- Born: May 4, 1959 Boise, Idaho
- Died: January 15, 2008 (aged 48) Berkeley, California
- Occupation(s): Filmmaker, musician

= Ingrid Wilhite =

American filmmaker

Ingrid Joy Wilhite (May 4, 1959 – January 15, 2008) was an American filmmaker and musician.

== Early life ==
Wilhite was born in Boise, Idaho and raised in Kuna, Idaho, the daughter of George Wesley Wilhite and Wilma Joy Ax Wilhite. She learned to play accordion as a child. She attended Rutgers University, where she created a comic, Pheminist Phunnies, for the Caellian, a campus publication, co-chaired the school's Gay and Lesbian Alliance, and graduated in 1982.

== Career ==
Wilhite moved to San Francisco after college, and worked in advertising, editing commercial videos. She wrote, directed and edited short independent films, often comedic, and mostly shown at gay and lesbian film festivals. Her film credits included Fun with a Sausage (1984), L'Ingenue (1985), It's a Lezzie Life: A Dyke-u-mentary (1987) The Lesbian Impress Card (1990), Pet Names, Mister Sisters (1994), A Religious Experience (1997), Hooter Polka, and Radical Harmonies (2002). She also worked on Seen Anything Good Lately? (1997), a GLAAD documentary on television representations of lesbian, gay, bisexual, and transgender people, and made an educational video on cat adoption, Whisker Tips. Writer Kate Bornstein described Wilhite in 1991 as "my favorite lesbo laughmaker".

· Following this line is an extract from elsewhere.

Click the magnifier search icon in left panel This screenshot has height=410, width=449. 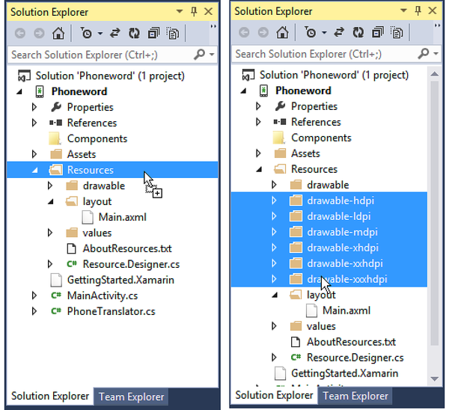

Wilhite played accordion in a musical duo, Cabaret Tormento.

== Awards ==
Wilhite was a second-place winner at the Idaho State Accordion Festival in 1967. Her Fun with a Sausage won an award in the Super 8 category at the 1983 San Francisco Gay and Lesbian Film Festival.

== Personal life and legacy ==
Wilhite died in Berkeley in 2007, from brain cancer, at the age of 48. She was survived by her partner, Saundra Symonds. Her master tapes and other materials are in the Outfest UCLA Legacy Project for LGBTQ Film Preservation.